Residents of Margaliot and nearby communities were evacuated, abandoning their businesses, mostly in agriculture.
One of those businesses is a kiwi orchard run by veteran farmer Hezi Mena, who has been supplying produce to supermarkets across Israel for years.
“During the war, I was still trying to somehow reach the area to water it, until I realized that I was making a very big mistake because the threat was immediate; I was lucky not to have been shot,” he tells ISRAEL21c.
‘A complete mess’
Mena, 43, was finally able to return to his farm for the first time in over a year in early December 2024, after the US-brokered ceasefire between Israel and Hezbollah went into effect.
What he discovered was a “catastrophe” that almost made Mena give up on his agricultural dream.
“It was a complete mess,” says Mena. “A third of the trees have dried up completely because I couldn’t get there to water them. And what somehow survived was overtaken by weeds that grew for over a year without being pruned, or was eaten by animals.”

Mena also found out the orchard was damaged by a mortar shell fired by Hezbollah. “I asked the army to scan the farm before we went in; they did, and found that it had suffered a direct hit,” he recalls.
Even before the start of the war, Mena employed only three workers. But they refused to come back to the war-ravaged moshav.
“Now, I’m left with one worker. But there is a bigger problem: People don’t want to work in agriculture,” Mena adds.
The New Guard to the rescue
Hopeless, and not knowing what to do, Mena phoned HaShomer HaChadash (The New Guard), a nonprofit that recruits volunteers to work on farms that require help.
In peacetime, their volunteer efforts focus mostly on security. But since the start of the war, the organization’s volunteers have been keeping afloat agricultural businesses across the country, especially in the south and the north.
“We need HaShomer HaChadash to instill in people the spirit of agriculture. Thanks to them I didn’t just abandon the business,” explains Mena.

Mena’s farm is considered small by agricultural standards. While “big farmers” are rehabilitating their businesses independently, small ones lack financial stability to recover without outside help, says Mena.
In Israel’s north alone, HaShomer HaChadash has so far helped over 100 small-to-medium sized agricultural businesses damaged as a result of the war, including those who simply lacked working hands to harvest the produce.
“They would send me groups upon groups of volunteers on buses. If they weren’t here to help me rehabilitate the area, I wouldn’t have taken care of it; I would have just left,” admits Mena.

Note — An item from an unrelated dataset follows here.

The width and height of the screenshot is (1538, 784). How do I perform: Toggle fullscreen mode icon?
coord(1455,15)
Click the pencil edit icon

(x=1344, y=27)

For the first three months following the ceasefire, dozens of volunteers from HaShomer HaChadash and from an agricultural school came several times a week and worked tirelessly, removing weeds and restoring the orchard.
Seven years to recovery
“They were last here a week and a half ago and we planted kiwi seedlings that I managed to get my hands on,” says Mena.
Kiwi seedlings take seven years to flower and up to nine years before they produce fruit. The trees that were damaged by the war were set to be the first harvest of Mena’s orchard, which began growing kiwi only a little over seven years ago.

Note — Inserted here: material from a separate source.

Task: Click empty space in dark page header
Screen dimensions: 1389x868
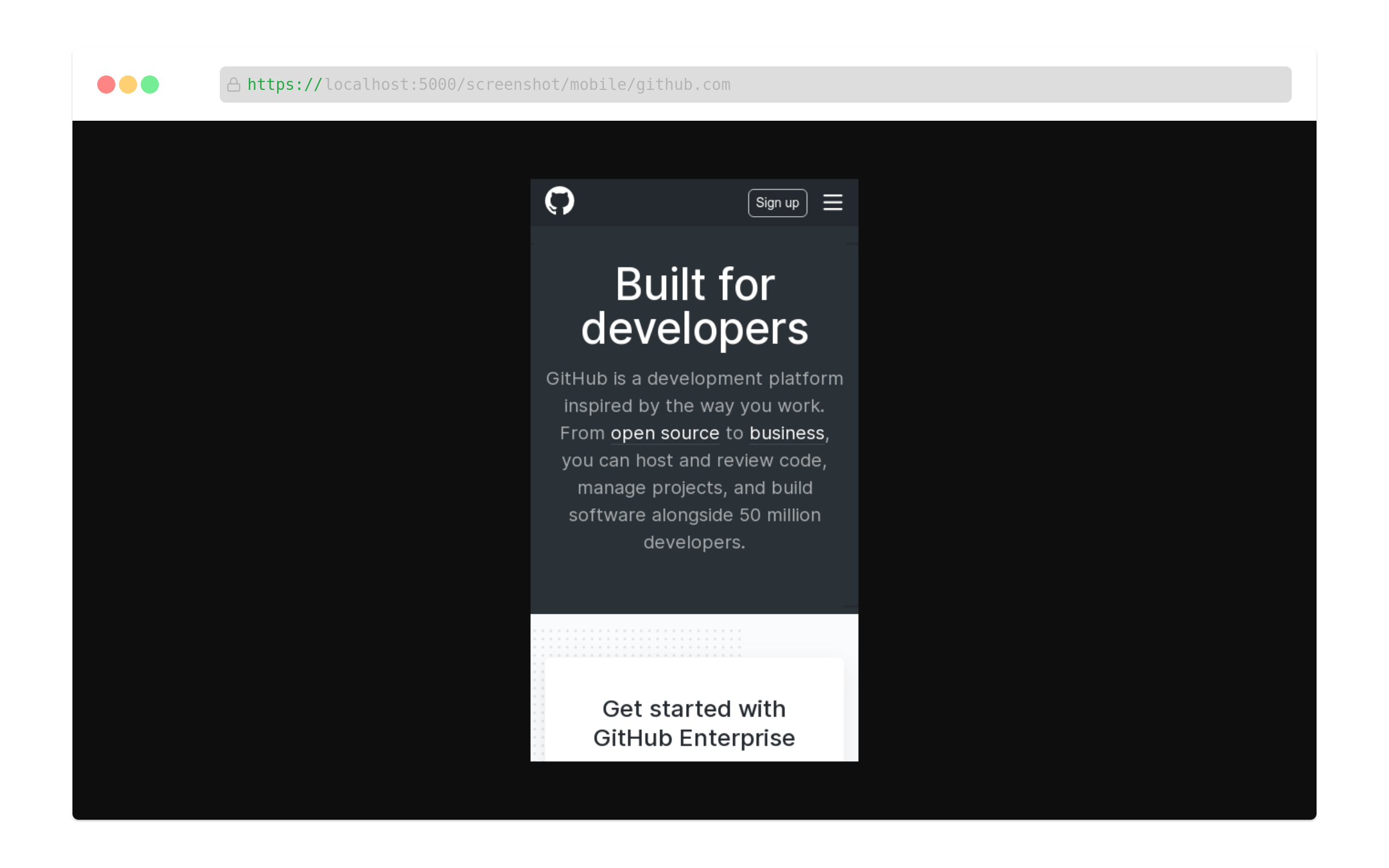Action: [658, 203]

“I have invested so much time in them, and they died. What we planted recently, I need to grow them for the next seven years until they bear fruit,” he laments.

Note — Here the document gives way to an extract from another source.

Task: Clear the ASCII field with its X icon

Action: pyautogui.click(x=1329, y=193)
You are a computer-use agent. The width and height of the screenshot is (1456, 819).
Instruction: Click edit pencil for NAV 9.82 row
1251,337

Mena explains that the early stages of growing kiwi trees is “very, very, very tough” because they require “trellising, lots of water, manual work and overall investment.”
Continuing the legacy
Mena’s farm was started by his grandfather over 50 years ago, and has undergone several transformations, growing various produce over the years.
He has been working on the farm since his teenage years and became the sole owner of it after his father passed away, shortly after the start of the recent war.

“I’m an only child, so I’m responsible for the farm; there’s no one to continue running it besides me,” he adds.
Mena and his family were evacuated to Rosh Pina at the start of the war, and he still has not come back to live in Margaliot despite his efforts to restore the business in the moshav.
“My private home is destroyed, not from a direct hit but from damages caused by nature. I have to start over, and I haven’t started starting over yet,” Mena adds.
He says that volunteers from HaShomer HaHadash are helping him handle the current situation, not only physically but mentally as well.
“These guys talk to me, support and help me; it’s emotional support, and it’s really, really moving. It’s kind of like a brotherhood; it really gives me a lot of strength.”
CEO and Founder of HaShomer HaChadash Yoel Zilberman called Mena’s story “a perfect example of our mission.”